Affronteranno il processo ordinario a partire dall’8 luglio i docenti Maria Rosaria Rocca, Giovambattista Chirillo, Anna Rosa, Pasqualina Bagnato, Maria Piera Adamo, Marietta Paola Veltri e Giuseppina Sandra Anania, insieme al finanziere Renato Molinaro e a Carlo Luigi Isabella. La posizione della dirigente scolastica Teresa Antonietta Goffredo è stata invece scissa: per i reati di maltrattamenti e falso il gup ha dichiarato l’incompetenza territoriale disponendo il trasferimento degli atti a Lamezia, mentre per gli altri capi d’accusa la dirigente è stata ammessa al rito abbreviato con discussione fissata per il 5 novembre.

L’ACCUSA

L’impianto accusatorio, sostenuto dal pm Domenico Assumma, ipotizza che la dirigente abbia «abusato del proprio account per alterare i voti degli studenti sul registro elettronico in materie come disegno, biologia e chimica, pratica che sarebbe stata attuata anche dalla docente Maria Rosaria Rocca per storia e filosofia». Oltre alle «manipolazioni» dei voti, l’indagine ha fatto luce su presunte «presenze fantasma» e ore di attività «mai effettuate ma regolarmente retribuite»; in particolare, Goffredo e il docente Chirillo avrebbero falsificato i dati relativi a ore di attività in presenza per eludere investigazioni su una possibile truffa ai danni dello Stato. L’accusa di peculato riguarda invece la formazione di falsi fogli di presenza per i “Giochi sportivi studenteschi”, che avrebbero permesso alle docenti Adamo e Anania di percepire compensi non dovuti per decine di ore di lavoro mai prestate.
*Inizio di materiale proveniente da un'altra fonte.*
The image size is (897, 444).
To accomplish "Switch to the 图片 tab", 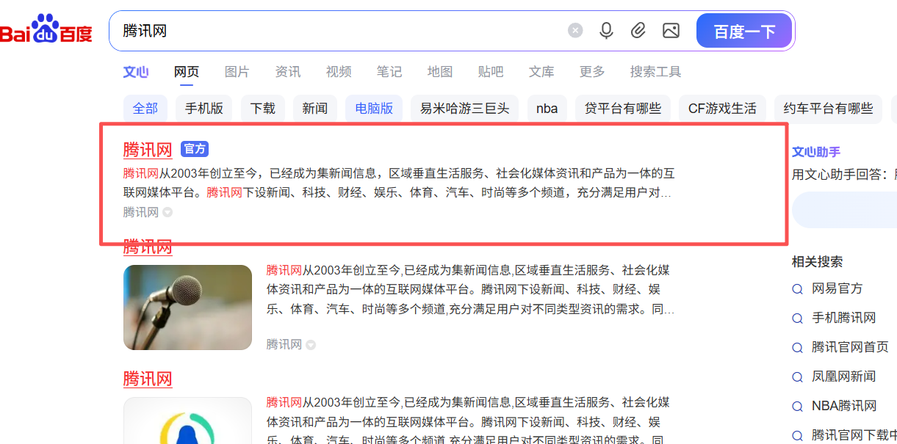I will [237, 72].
Ci sono poi le contestazioni di mobbing ai danni di docenti critici verso la gestione della dirigente. Infine, l’inchiesta ha coinvolto il maresciallo della Guardia di finanza Renato Molinaro, accusato di aver rivelato segreti d’ufficio consultando abusivamente le banche dati della Procura per fornire informazioni su indagini in corso ai coniugi Isabella e Adamo.